Figure 4. The general amino acid control pathway promotes starvation-induced endocytosis Mup1 by up-regulating Art2.

(A) SDS PAGE and western blot analysis with the indicated antibodies of whole cell protein extracts from WT cells expressing ART1-HTF or ART2-HTF. Cells were starved (- N) for the indicated times after 24 hr exponential growth. The asterisk indicates a non-specific background band of the FLAG antibody. Quantification in Figure 4—figure supplement 1B. (B) RT-qPCR analysis of ART2 transcript levels (normalized to the stable PGK1 transcript) in wild type (WT) and gcn4∆ cells. Cells were starved (- N) for 3 hr after 24 hr exponential growth. Values are presented as fold-change of the starting values (t = 0). Error bars represent the standard deviation. Statistical significance was assessed by Student’s t-test. (C) SDS PAGE and western blot analysis with the indicated antibodies of whole cell protein extracts from the indicated strains expressing ART2-HTF. Cells were starved (- N) for 3 hr after 24 hr exponential growth. Quantification in Figure 4—figure supplement 1C. (D) Live-cell fluorescence microscopy analysis of the indicated strains expressing MUP1-GFP from plasmid. Cells were starved (- N) for 6 hr after 24 hr exponential growth. (E), (F) The indicated strains were analyzed as in C) (upper panels) and D) (lower panels). Quantification of western blots in Figure 4—figure supplement 1F,G. (G) Live-cell fluorescence microscopy analysis of art2∆ or gcn4∆ cells expressing pRS415-MUP1-GFP and pRS416-pTDH3-ART2 starved (- N) for 6 hr after 24 hr exponential growth. Scale bars = 5 µm. See also Figure 4—figure supplements 1 and 2.

Figure 4—figure supplement 1. The general amino acid control pathway promotes starvation-induced endocytosis Mup1 by up-regulating Art2 – supporting experiments and quantifications.

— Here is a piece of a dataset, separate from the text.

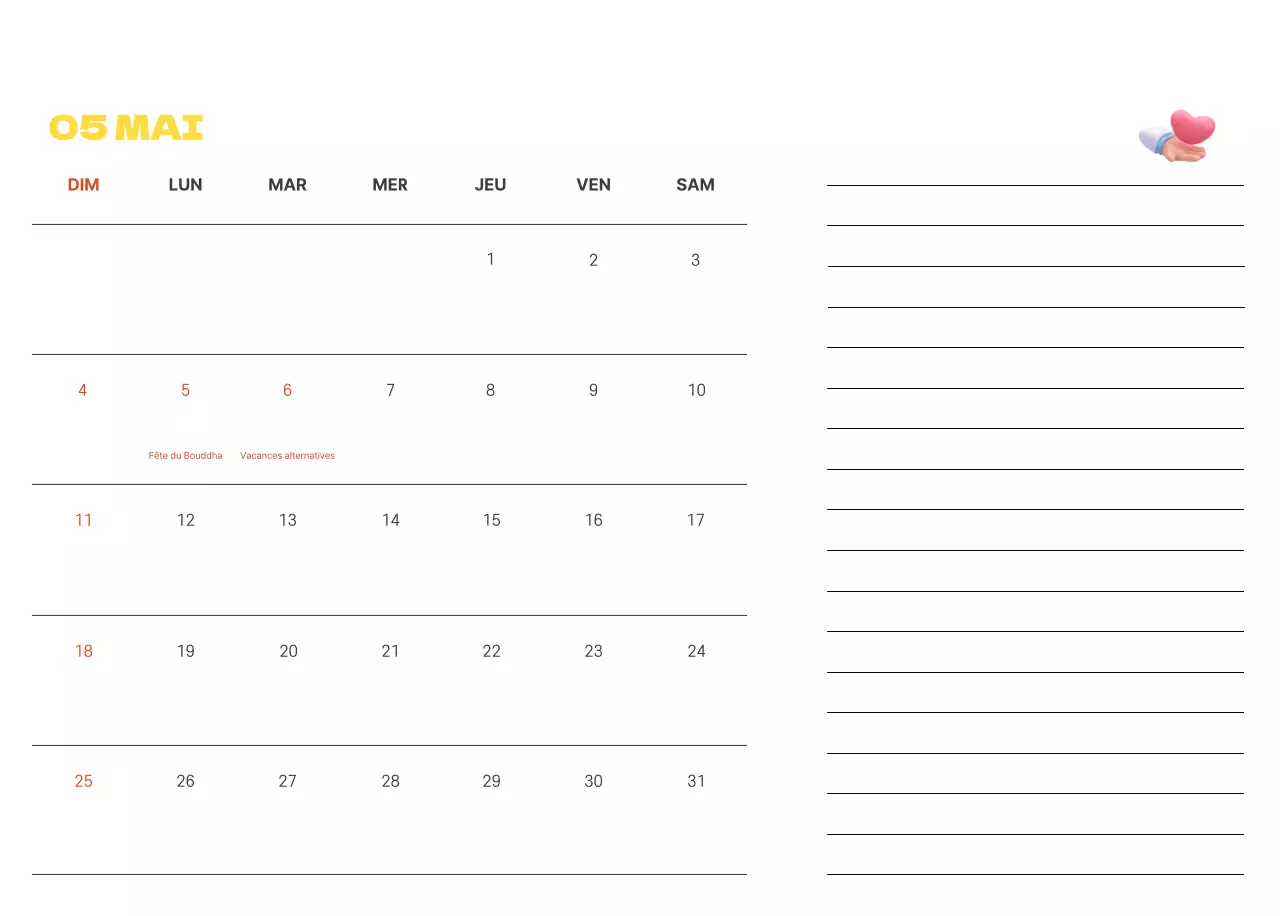Select day 6 in the calendar

tap(287, 390)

(A) Live-cell fluorescence microscopy analysis of WT cells expressing chromosomally 6xHis-TEV-3xFLAG-tagged ART2 (ART2-HTF) and MUP1-GFP starved (- N) for 6 hr after 24 hr exponential growth. (B) Densitometric quantification of Art1-HTF and Art2-HTF protein levels in Figure 4A. Data were normalized to Pgk1 loading control and presented as fold-change from expression in exponential growth (0 hr) (mean ± standard deviation from n = 4 independent experiments). (C) Densitometric quantification of Art2-HTF protein levels in Figure 4C. Data were normalized to Pgk1 loading control and presented as fold-change in expression from WT in exponential growth (0 hr) (mean ± standard deviation from n = 3 independent experiments). (D), (E) Live-cell fluorescence microscopy analysis of the indicated strains starved (- N) for 6 hr after 24 hr exponential growth. (F), (G) Densitometric quantification of Art2-HTF protein levels in Figure 4E and F analyzed as in C). Scale bars = 5 µm.

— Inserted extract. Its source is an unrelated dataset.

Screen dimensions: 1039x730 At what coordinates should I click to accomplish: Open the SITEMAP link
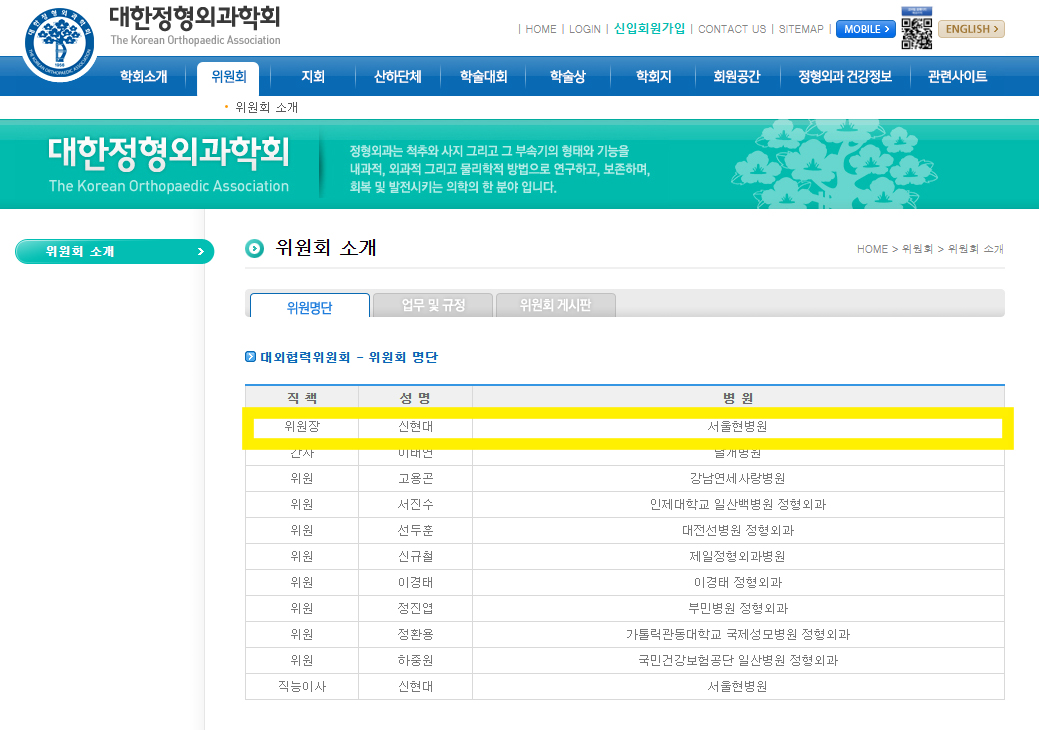[x=801, y=29]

Figure 4—figure supplement 2. Upregulation of Art1 cannot substitute Art2 in starvation-induced endocytosis of Mup1.

(A) SDS PAGE and western blot analysis with the indicated antibodies of whole cell protein extracts from art2∆ cells expressing pRS416-pART2-ART1-HTF starved (- N) for 3 hr after 24 hr exponential growth. (B) Live-cell fluorescence microscopy analysis of art1∆ and art2∆ cells expressing MUP1-GFP and the indicated plasmids. Cells were treated with 20 µg/ml L-methionine (+ Met) for 1.5 hr or starved (- N) for 6 hr after 24 hr exponential growth. (C) SDS PAGE and western blot analysis with the indicated antibodies of whole cell protein extracts from WT cells expressing pART2-ART2-HTF or pRS416-pTDH3-ART2-HTF after 24 hr exponential growth. Scale bars = 5 µm.